November 25, 2013 | By Tracy Staton, FiercePharma
Teva’s best-selling multiple sclerosis drug Copaxone will face generic competition next year, fully 18 months before the company had anticipated. That’s gonna hurt. How much will it hurt? An Israeli publication thinks it has Teva’s answer to that–a 42% cut to the drug’s sizable profits.
That number comes from a financial forecast The Marker obtained, apparently from a Teva ($TEVA) source. But Teva followed that with a press release pooh-poohing the number. The information “appears to be from an outdated presentation,” the Israeli drugmaker said, adding that it’s “incomplete” and “does not reflect our full analysis.”
And woe to the source of that report, the company said. Teva intends to investigate the leak, which is far from the first anonymous tipoff in recent months. Anonymous sources of one kind or another have alerted the media to Teva’s plans, including details about layoffs and behind-the-scenes management dust-ups.

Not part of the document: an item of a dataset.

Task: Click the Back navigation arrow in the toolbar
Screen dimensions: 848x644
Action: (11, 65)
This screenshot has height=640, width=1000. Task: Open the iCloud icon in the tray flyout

In fact, one media report–itself based on leaked information–said that now-former CEO Jeremy Levin pushed board members to undergo polygraph tests as part of an investigation into information leaks. According to reports, Levin’s probe ended up bearing fruit; the leaky source was identified.
But while all this skullduggery is juicy stuff, the real story here is Copaxone. You’ll notice that Teva didn’t directly dispute the figure quoted in The Marker’s story. The company only said it expects to offer up its 2014 financial outlook next month “and does not intend to comment further until then.”
Like other drugmakers facing major patent losses, Teva has been working for years to prepare for Copaxone’s ride into the sunset. The company made a string of deals in 2010 and 2011, including its purchase of Cephalon, the U.S.-based maker of narcolepsy treatments Nuvigil and Provigil, and the cancer drug Treanda. Before those deals, Copaxone accounted for two-thirds of the company’s specialty pharma sales and almost one-fifth of sales overall. And even last year, Copaxone made up a good chunk of the company’s growth, with an increase of 12%.
Still, Copaxone delivers a big chunk of Teva’s profits: about half, according to some reports. Recent spurts of growth mostly stem from price increases rather than volume growth. If a generic version launches in May when the 2014 patent expires–as would-be copycat Mylan ($MYL) promises–Teva’s ability to hike prices will evaporate, and Mylan’s copy will drain away sales.
Plus, Copaxone faces new branded competition in the form of Tecfidera, the hard-charging Biogen Idec ($BIIB) pill approved earlier this year, as well as Novartis’ ($NVS) Gilenya, another oral treatment. A 42% hit to Copaxone’s results? Seems to be within the realm of possibility. We’ll see Teva’s official numbers in December.